Just ahead of Boeing’s shareholder meeting yesterday (April 29), the Wall Street Journal reported that Boeing didn’t inform at least some airlines and the US Federal Aviation Administration (FAA) that a warning cockpit light on the 737 Max wouldn’t work as it had in the past, and was now dependent on an optional suite of indicators being purchased (paywall). The alert in question would have warned that readings from the plane’s two angle-of-attack sensors—which gauge the angle of the plane in relation to oncoming air—were in disagreement. Angle-of-attack (AoA) data can indicate if the plane is in danger of stalling, but a “disagree” warning tells pilots they’re not giving the same readings, meaning something’s faulty.
In both the Lion Air crash, and the second disaster involving the Max, the crash of an Ethiopian Airlines flight on March 10 that killed 157 people, an erroneous AoA sensor reading triggered a new anti-stall flight system that pointed the plane’s nose sharply downwards. Neither craft had the optional package that would activate the disagree light. The pilots in both cases were unable to successfully counter the automated system, called the Manuevering Characteristics Augmentation System, or MCAS. The Max was grounded globally within a few days of the second crash.
Late yesterday, Boeing said it “did not intentionally or otherwise deactivate the disagree alert on its MAX airplanes.” It also said:
The disagree alert was intended to be a standard, stand-alone feature on MAX airplanes. However, the disagree alert was not operable on all airplanes because the feature was not activated as intended.
The disagree alert was tied or linked into the angle of attack indicator, which is an optional feature on the MAX. Unless an airline opted for the angle of attack indicator, the disagree alert was not operable.
By definition, a “standalone” feature shouldn’t require something else to work, and especially not an optional package. It now seems that instead of intending the feature to be optional, this might have been another oversight—or possibly even another design issue (paywall).
More worryingly, if the deactivation was unintentional, does it mean the company itself wasn’t entirely aware this alert wasn’t working the way it used to when it sent the plane to carriers? Southwest Airlines, for example, has said the manuals that Boeing provided with the planes it ordered had incorrect information about how the alert would work:
Upon delivery (prior to the Lion Air event), the AOA Disagree lights were depicted to us by Boeing as operable on all MAX aircraft, regardless of the selection of optional AOA Indicators on the Primary Flight Display (PFD). The manual documentation presented by Boeing at Southwest’s MAX entry into service indicated the AOA Disagree Light functioned on the aircraft, similar to the Lights on our NG series. After the Lion Air event, Boeing notified us that the AOA Disagree Lights were inoperable without the optional AOA Indicators on the MAX aircraft. At that time, Southwest installed the AOA Indicators on the PFD, resulting in the activation of the AOA Disagree lights…

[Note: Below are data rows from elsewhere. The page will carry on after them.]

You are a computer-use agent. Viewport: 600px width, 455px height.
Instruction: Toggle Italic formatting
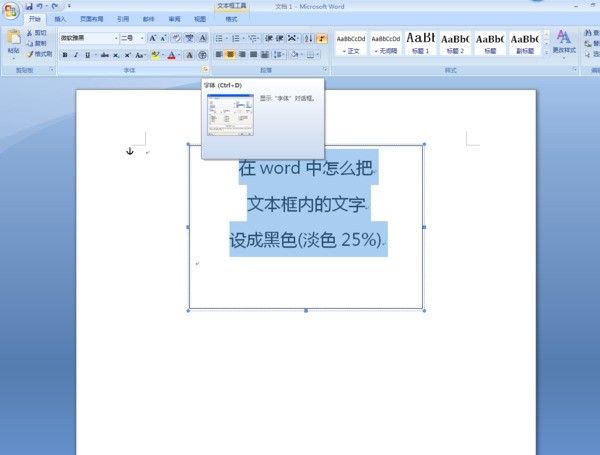pyautogui.click(x=76, y=55)
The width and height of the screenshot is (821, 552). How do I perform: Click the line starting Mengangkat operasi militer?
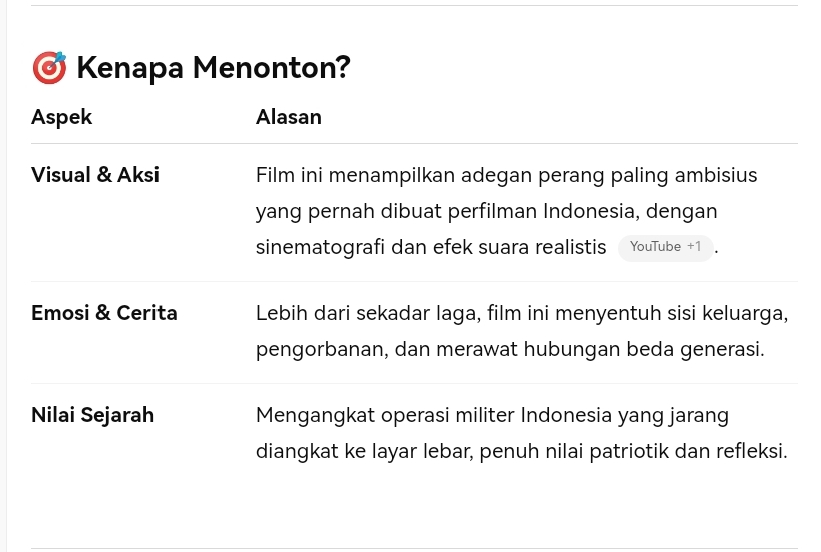(492, 416)
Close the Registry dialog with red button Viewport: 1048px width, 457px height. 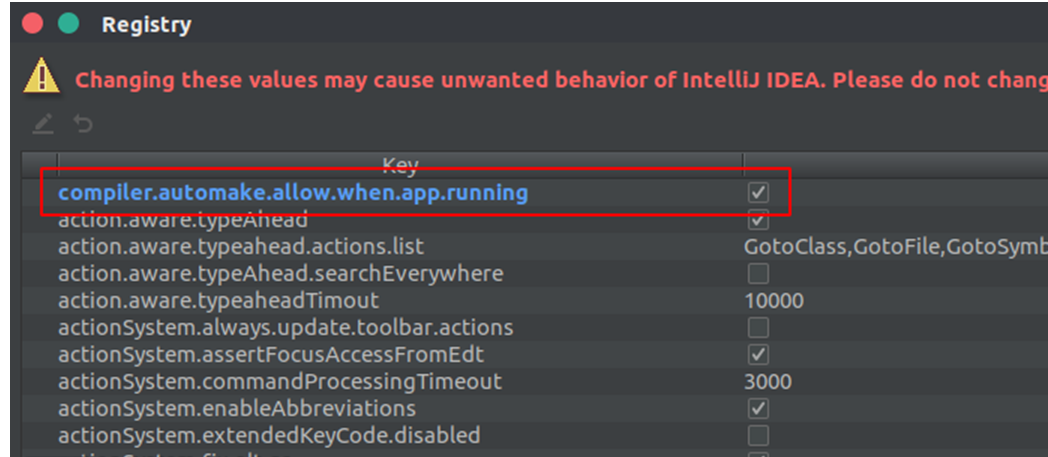[x=33, y=23]
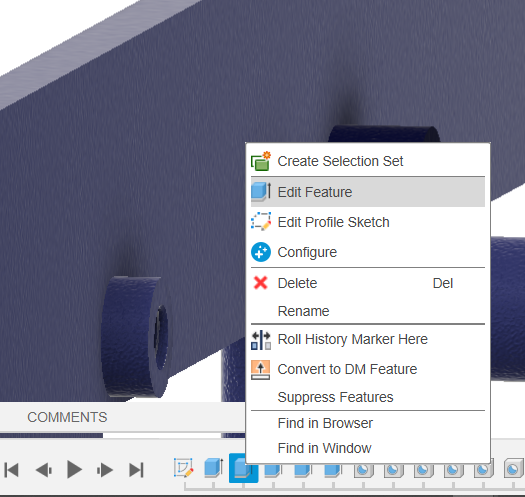Click the Create Selection Set icon

coord(261,161)
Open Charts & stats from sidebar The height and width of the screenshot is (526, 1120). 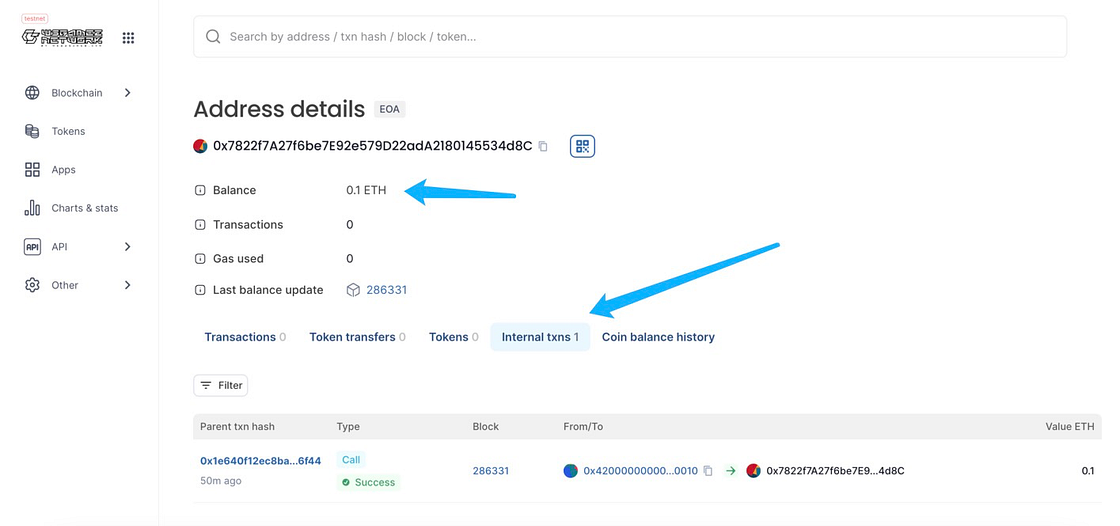pos(84,208)
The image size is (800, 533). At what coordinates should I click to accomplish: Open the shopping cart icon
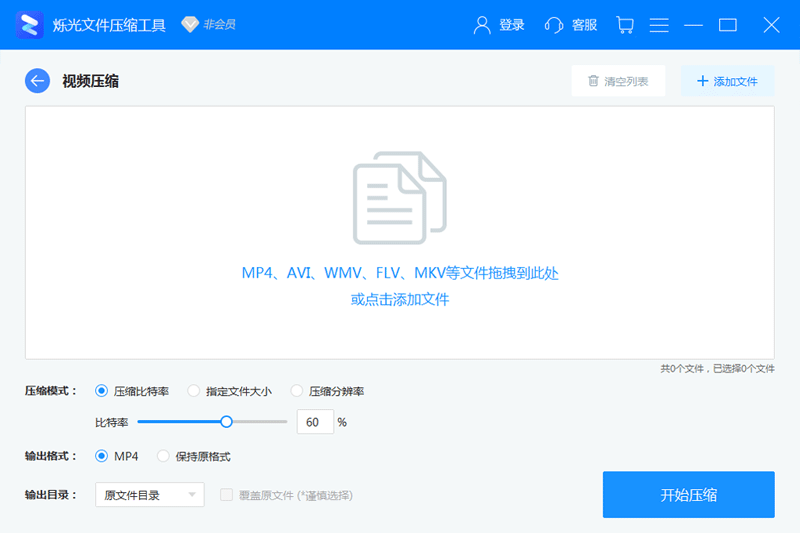(x=625, y=24)
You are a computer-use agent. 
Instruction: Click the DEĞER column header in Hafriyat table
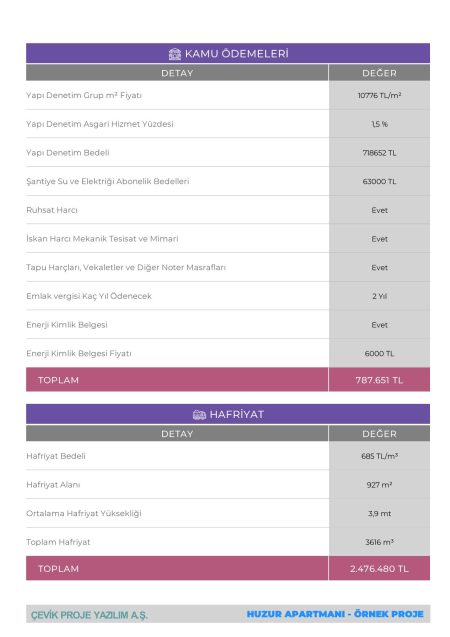click(379, 434)
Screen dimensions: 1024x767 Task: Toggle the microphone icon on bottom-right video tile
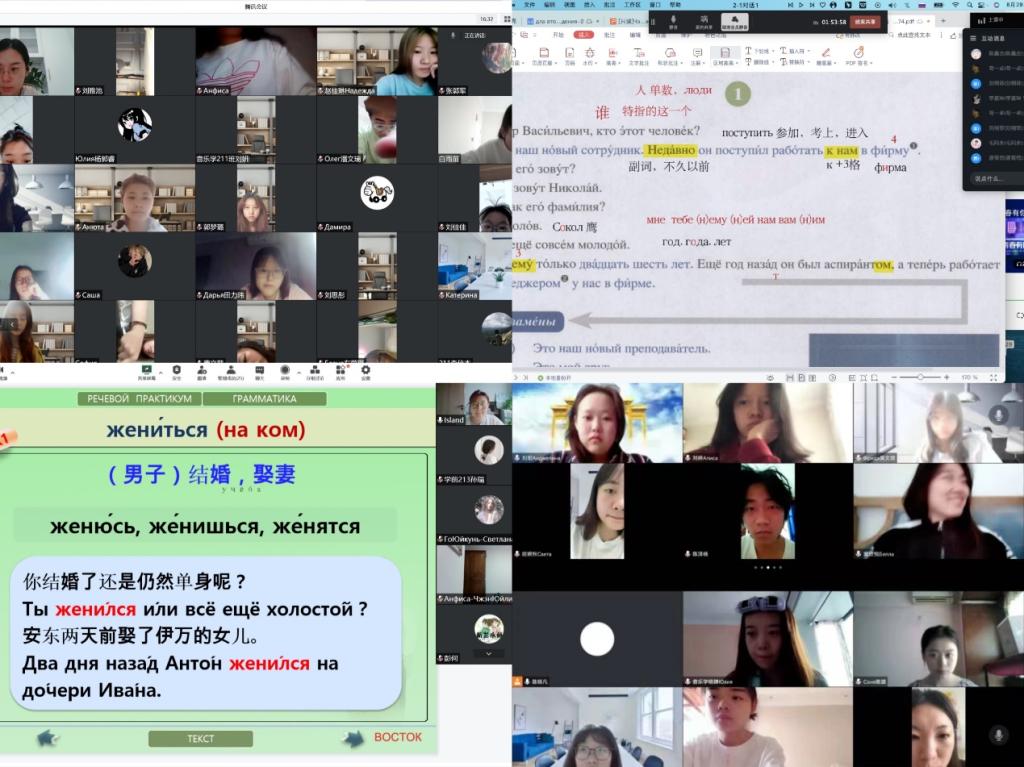tap(998, 735)
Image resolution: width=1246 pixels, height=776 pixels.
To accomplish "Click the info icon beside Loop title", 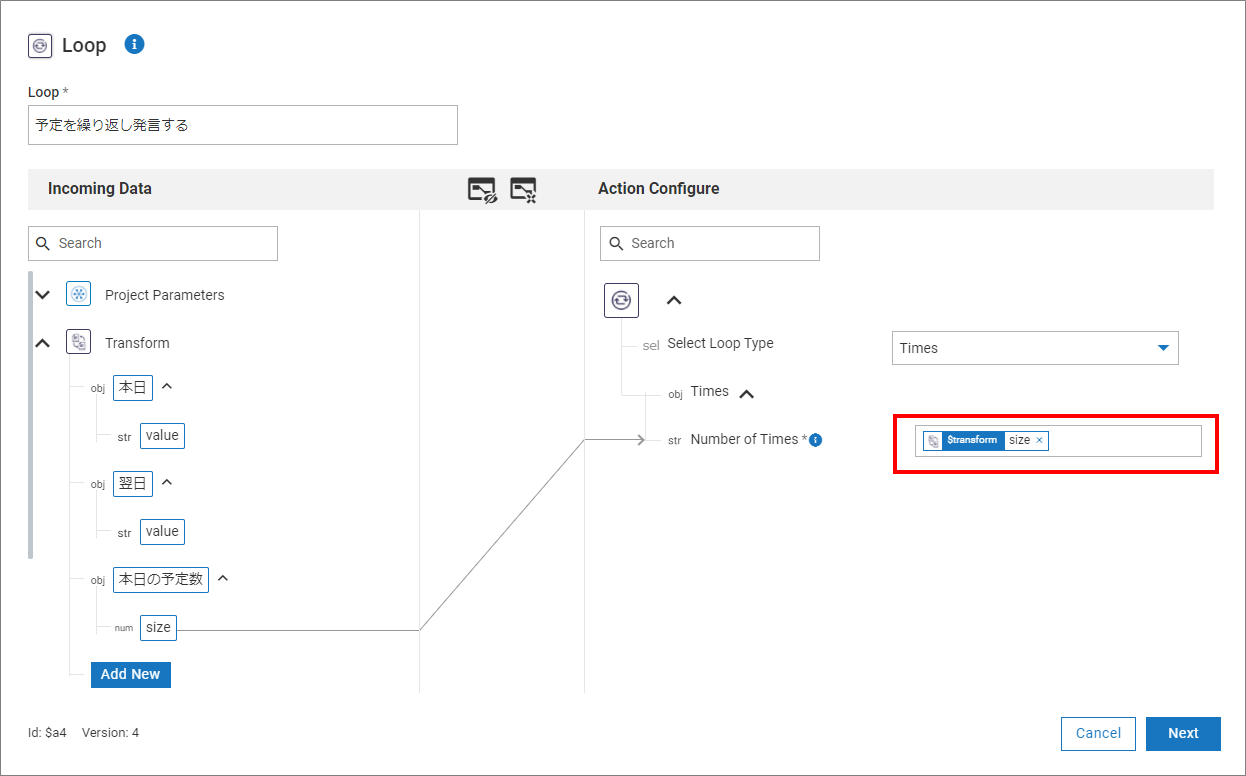I will coord(134,44).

According to the Journal, some airlines do appear to have been aware that the optional AoA indicator was required for the disagree light to work. American Airlines has them, and they go off when readings are 10 degrees apart for more than 10 seconds.
With the software update that Boeing is developing, MCAS will no longer be triggered on a single sensor’s data, and won’t be triggered if the plane’s two AoA sensors disagree. The optional indicator that activates the disagree light will also be standard.
Without that software update, it’s unclear how the presence of a working disagree light would have changed the situation for either the Lion Air or Ethiopian passengers once they were in the air. But it’s possible that if such a warning triggered while on the ground—the Lion Air sensors apparently showed a 20-degree disparity while taxiing—the plane would have been held back so technicians could diagnose and repair the problem.
Boeing’s CEO Dennis Muilenburg told shareholders yesterday that the company is continuing to work on the software update that will prevent incorrect readings from setting off the MCAS, calling that “one link in a longer chain of events. We know we can break this link in the chain.”
Of the many links in this particular chain—a design that changed the 737’s aerodynamics for the worse, the addition of a software “kludge” to counteract those dynamics, the fact the system flew in the face of typical design choices by triggering off of a single sensor, the fact that pilots weren’t trained for or even told about it—it’s looking increasingly like Boeing’s own decisions are the common thread.